Witam.
Mam problem, z którym nie mogę sobie poradzić. Przez długi czas używałem karty Emu 0404 USB. Po jakimś czasie kupiłem kartę EMU 1616m PCIe. I wszystko jest ok, poza jedną rzeczą. Tworząc utwór (pracuję w FL Studio oraz Reaperze), jestem przyzwyczajony, że ładuję pluginy vst nie przerywając utworu (nie włączając stop). Jak miałem kartę EMU 0404 usb, dźwięk na chwilę wyciszał się, aby po chwili zagrać już z załadowanym pluginem. W przypadku EMU 1616 jest inaczej. Pojawia się dziwny, zniekształcony, czasem bardzo głośny irytujący dźwięk przpominający deformację cyfrową. Próbowałem wszystkiego, przekładania karty, reinstalacji, kombinowania w Biosie. I nic. Ten sam, zniekształcony dźwięk pojawia się także podczas niektórych operacji związnaych z programem, kiedy dysk musi coś załadować - np. nowy projekt w FL Studio. Kiedy nie wyciszę dźwięku włączając stop, przez cały okres ładowania nowego projektu w głośnikach bzyczy dziwny cyfrowy sound. Link do tego jak to brzmi jest tu: https://soundcloud.com/szymon-turkiewicz/zaklocenia-emu-1616m/s-GJdzx
Z różnych eksperymentów wynikają następujące wnioski: problem znika przy sterownikach Asio4All, których nie lubię używać, ale w ich przypadku jest tak, że przy ładowaniu vst na chwilę zalega cisza, i potem pojawia się dźwięk. Problem znika także, kiedy zwiększę latencję do 60ms.
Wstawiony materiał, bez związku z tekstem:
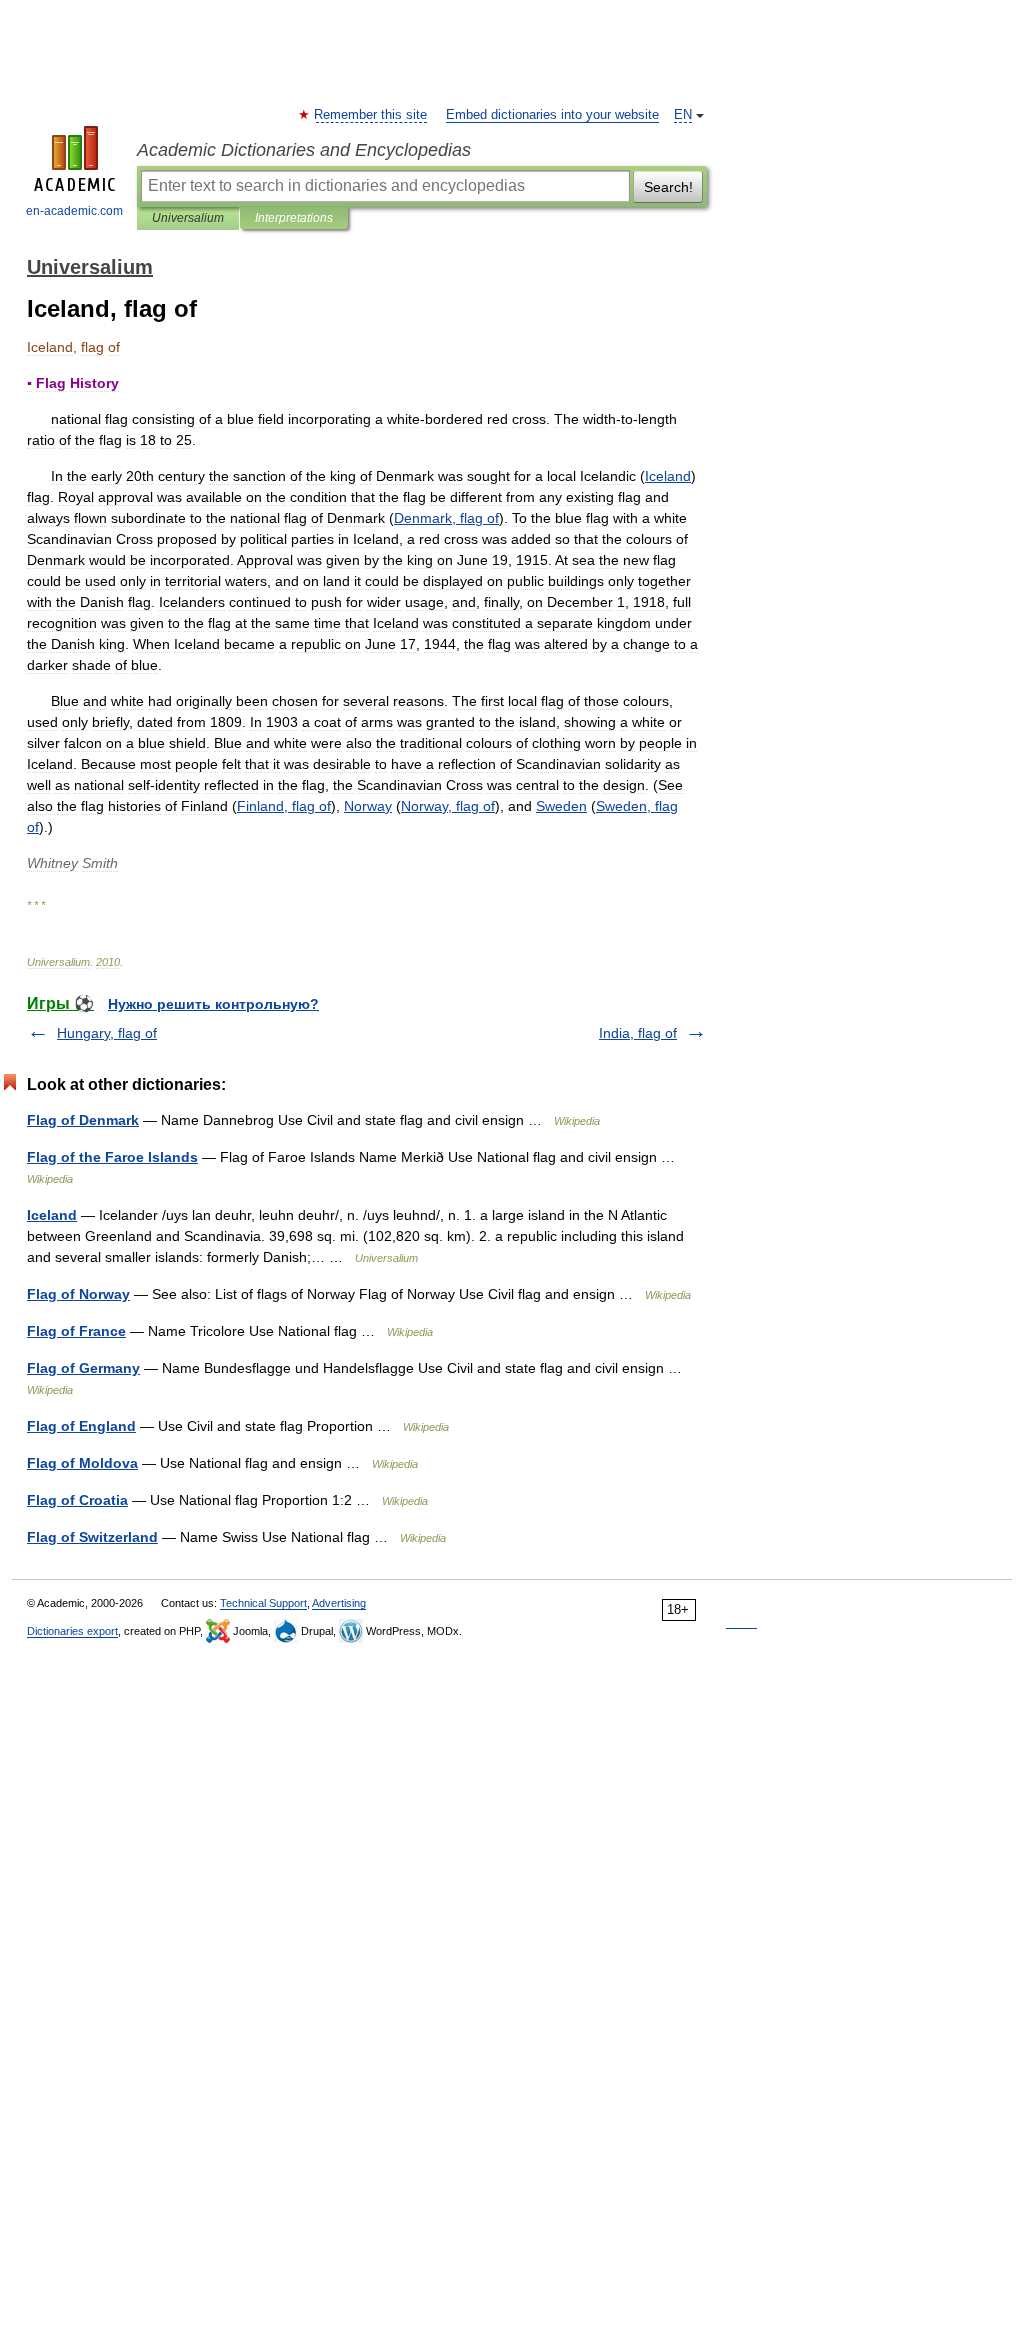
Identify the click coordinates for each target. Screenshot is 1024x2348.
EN (683, 115)
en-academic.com (74, 211)
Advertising (339, 1603)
Czy ktoś wie, co może być przyczyną? Pewnie sterowniki, pewnie praca dysku, która przerywa proces audio nie wyciszając go tylko zniekształcając.
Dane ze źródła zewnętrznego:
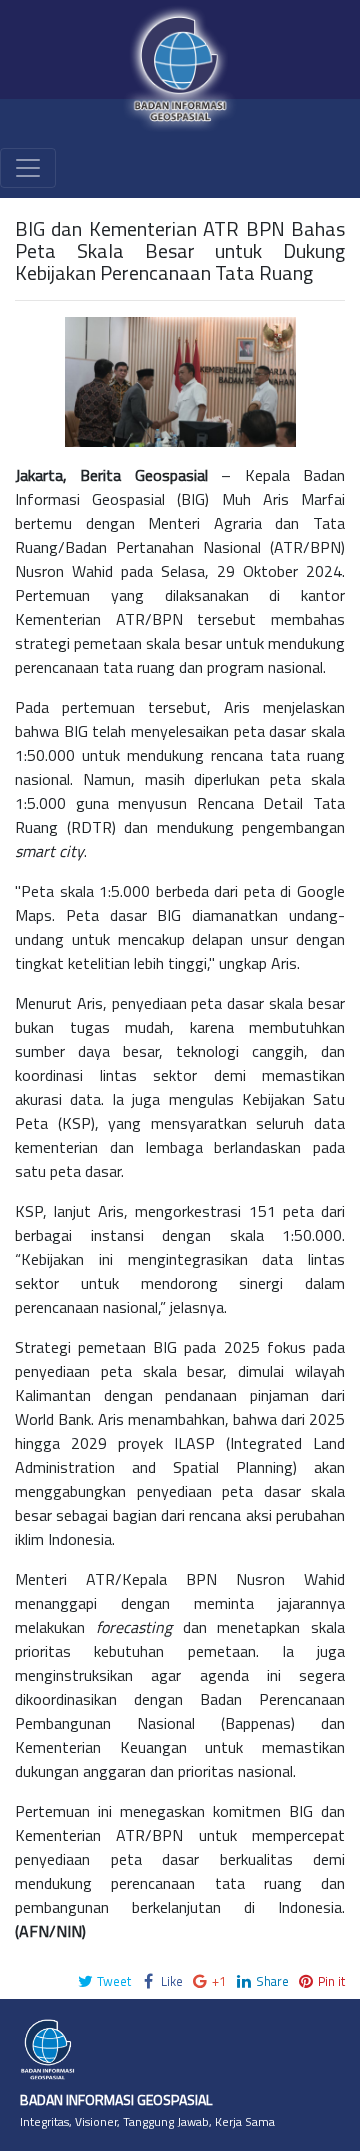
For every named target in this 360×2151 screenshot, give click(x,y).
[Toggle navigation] (28, 168)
Ale może jest jakiś sposób, aby to wyeliminować? Dźwięk jest irytujący i jak się czasem
zapomnę, to potrafi nieźle przywalić po uszach.
Zwykle pracują przy latencji 8-10 ms.
Moje konfiguracja audio to:
Płyta: Asus P5kr
Procesor: Intel Core 2 Duo 8400 3Ghz
Pamięć: Patriot Memory 8500C7 4GB
Grafika: Nvidia GeForce 8400 GS
Dyski: Samsung HD502, WD3200, WDC8000
System: Windows 7Ultimate 32bit
Karty DSP: UAD 1e i UAD 1 Mackie
Programy: FL Studio 11 i Reaper
Karta muzyczna: Emu 1616m PCIe
Pozdrawiam z góry dzięki za ewentualną pomoc.